Rundholz - ökologischer Werkstoff

Wir verwenden nur Holz mit kleinen Jahresringen, da dieses durch das langsame Wachstum besonders hochwertig ist. Die Gebirgslärche etwa weist durch kleine Jahresringe und wenig Split (Risse in der Rinde) eine sehr hohe Qualität auf. Auf Wunsch und bei rechtzeitiger Bestellung kann das Holz auch nach den Mondphasen geschlägert werden, wodurch es widerstandsfähiger und länger haltbar ist und weniger Risse bekommt.



Nur durch die wirtschaftliche Holznutzung und die Verwendung von heimischem Holz können die Schutz- und Erholungsfunktionen unserer Wälder langfristig sichergestellt werden.



Es wird ausschließlich wintergeschlägertes Holz verarbeitet, das teils aus den Eigenwäldern der Mitglieder, teils aus der Steiermark (deren Gebirgslärche kommt im Oberen Mühlviertel nicht vor) und teilweise auch aus dem nahen Ausland (Bayern, Tschechien) stammt.

Vorwiegend verarbeitete Holzarten: Fichte, Lärche, Douglasie, Tanne
Selten verarbeitete Holzarten: Birke, Kiefer, Erle



Verbundenheit mit der Natur

Die Böhmerwald-Holz eGen legt großen Wert darauf, umweltschonend zu produzieren. Holz als Rohstoff zeichnet sich durch seine Umweltfreundlichkeit (abbaubar), ausstrahlende Wärme und gute bzw. kostengünstige Verarbeitung aus. Holz ist ein sehr guter Wärmedämmstoff und nimmt Feuchtigkeit auf, die später wieder abgegeben wird.


Einsatz ökologischer Hilfsstoffe

Statt giftiger Farben und Lacke werden auf Wunsch Erdpigmentfarben (Falum) verwendet. Diese bestehen aus hochfeingemahlenen Erd- und Mineralpigmenten, die frei von giftigen Schwermetallen und somit biologisch abbaubar sind. Sie werden zum Abtönen der Holzprodukte eingesetzt. Durch diese umweltfreundliche Verwendung fallen keine giftigen Lack und Farbreste an.

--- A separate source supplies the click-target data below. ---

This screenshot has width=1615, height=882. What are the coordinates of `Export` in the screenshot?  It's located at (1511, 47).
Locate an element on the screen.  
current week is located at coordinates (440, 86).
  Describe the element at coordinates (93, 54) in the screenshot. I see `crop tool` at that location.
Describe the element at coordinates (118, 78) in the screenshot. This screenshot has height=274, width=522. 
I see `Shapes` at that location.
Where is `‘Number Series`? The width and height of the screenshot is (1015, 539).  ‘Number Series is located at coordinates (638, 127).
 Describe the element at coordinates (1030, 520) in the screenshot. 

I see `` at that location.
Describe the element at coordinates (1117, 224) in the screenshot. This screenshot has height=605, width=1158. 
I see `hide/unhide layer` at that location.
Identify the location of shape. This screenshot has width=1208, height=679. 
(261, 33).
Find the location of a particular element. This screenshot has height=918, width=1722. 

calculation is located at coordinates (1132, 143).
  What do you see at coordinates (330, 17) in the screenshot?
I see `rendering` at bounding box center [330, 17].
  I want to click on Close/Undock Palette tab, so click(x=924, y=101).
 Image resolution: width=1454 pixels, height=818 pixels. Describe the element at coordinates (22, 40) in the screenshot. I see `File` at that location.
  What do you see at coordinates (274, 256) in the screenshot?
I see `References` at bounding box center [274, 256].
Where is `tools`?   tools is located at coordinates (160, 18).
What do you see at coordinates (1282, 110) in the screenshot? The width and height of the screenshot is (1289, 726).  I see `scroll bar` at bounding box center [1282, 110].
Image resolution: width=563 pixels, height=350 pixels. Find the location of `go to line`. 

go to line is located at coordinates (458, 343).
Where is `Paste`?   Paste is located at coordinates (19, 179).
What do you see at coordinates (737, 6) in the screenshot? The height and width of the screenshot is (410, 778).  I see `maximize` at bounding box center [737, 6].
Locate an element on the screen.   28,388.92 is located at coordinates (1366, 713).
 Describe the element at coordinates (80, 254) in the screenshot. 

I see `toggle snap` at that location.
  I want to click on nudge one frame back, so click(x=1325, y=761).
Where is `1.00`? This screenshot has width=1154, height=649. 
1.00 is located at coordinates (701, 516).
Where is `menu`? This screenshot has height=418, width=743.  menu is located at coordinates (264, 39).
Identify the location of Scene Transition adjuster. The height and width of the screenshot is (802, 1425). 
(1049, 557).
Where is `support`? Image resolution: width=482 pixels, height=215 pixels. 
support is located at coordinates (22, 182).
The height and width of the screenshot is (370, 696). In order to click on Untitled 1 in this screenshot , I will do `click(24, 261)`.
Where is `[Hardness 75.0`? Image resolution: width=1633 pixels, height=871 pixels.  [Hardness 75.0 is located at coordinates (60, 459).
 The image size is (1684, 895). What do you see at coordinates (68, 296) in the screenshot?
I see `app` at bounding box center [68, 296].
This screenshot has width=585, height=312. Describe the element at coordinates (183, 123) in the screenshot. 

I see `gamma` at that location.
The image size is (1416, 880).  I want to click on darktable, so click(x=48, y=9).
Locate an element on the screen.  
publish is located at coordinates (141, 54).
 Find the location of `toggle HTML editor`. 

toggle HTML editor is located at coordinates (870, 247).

Der Böhmerwald vom Moldaublick Richtung Oberplan mit dem Moldaustausee.


Holznutzung ist Waldpflege

Die ökologischen Vorteile von Holz als Rohstoff werden noch nicht ausreichend gewürdigt. Zum einen ist Holz eine kohlendioxidneutrale, nachwachsende Energiequelle. Der Einsatz bisher ungenutzter Potentiale des Energieträgers Holz kann den Klimaschutz verbessern. Zum anderen erfordert die Gewinnung und Verarbeitung von Holz im Vergleich zu anderen Rohstoffen oft weniger Energie; das führt zu geringeren Umweltbelastungen. Schließlich wird durch den vermehrten Einsatz langlebiger Holzprodukte Kohlenstoff, der durch die Bäume in Form von Holz eingebunden wurde, langfristig festgelegt. Dies wirkt ebenfalls dem Treibhauseffekt entgegen. Vermeintliche Fehler im Holz (z.B. Äste, Bläuebefall) werden häufig zu unrecht beanstandet. Auch wird Holznutzung häufig fälschlicherweise mit Schädigung des Waldes bzw. mit Waldzerstörung gleichgesetzt. Das Gegenteil ist richtig. Nachhaltige Holznutzung, wie sie im Bezirk Rohrbach seit langem praktiziert wird, ist aktive Waldpflege. Dies wird nicht zuletzt daran sichtbar, dass im Bezirk Rohrbach die Waldfläche, Holzvorräte sowie der Anteil der Laub- und Mischwälder seit Jahrzehnten zunehmen. Die Erlöse aus dem Holzverkauf stellen die wesentliche Einkommensquelle unserer Waldbesitzer dar. Daraus müssen alle Pflegemaßnahmen finanziert werden.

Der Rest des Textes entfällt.